In the Wegmans ad, we follow a young boy who at first seems to be struggling to organize a merry Christmas all by himself – clearing leaves and snow from the yard, putting up lights and other holiday chores. It turns out he’s doing it all for his infirm, elderly neighbor who can’t manage it herself. The reveal comes as he brings the older woman a plate with a serving of a holiday roast dinner. It’s a charming ad, and while Wegmans’ festive food gets a supporting role, the star is very much the cross-generational friendship. The ad has scored best of any US one we’ve seen this year, managing a 5.8-Star rating, just below the maximum 5.9-Star rating.

The ad works so well because it includes several elements we know make ads better at winning attention and more effective at creating positive impressions of a brand. The main thing it gets right is emphasizing human ‘between-ness’ – dialogue, gestures and expressions between people which make an ad feel more vivid and emotionally impactful.
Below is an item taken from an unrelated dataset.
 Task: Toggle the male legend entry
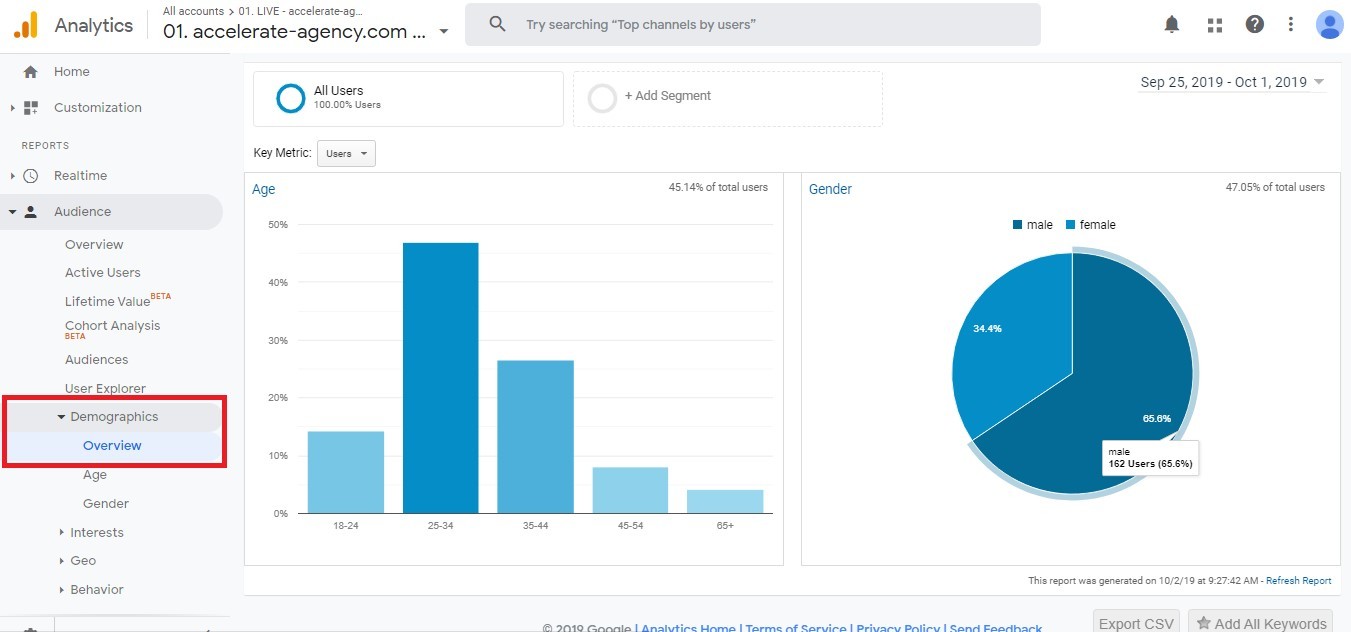[1033, 225]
Hobby Lobby’s holiday ad also hits those notes – it’s a wordless but deftly told story of two young girls who try their hand at being holiday entrepreneurs, setting up cocoa stands at a Christmas tree farm. One uses Hobby Lobby goods to decorate her stand, and her marketing prowess wins her customers and leaves her rival feeling sad. To cheer her up, the successful seller gets the bright idea of pivoting to solely selling marshmallows to complement the other girl’s cocoa. Soon both stands are looking great and the two are firm friends. The ad scored an exceptional 5.3-Stars and it’s notable for being a commercial which puts the product at its center without compromising at all on its storytelling.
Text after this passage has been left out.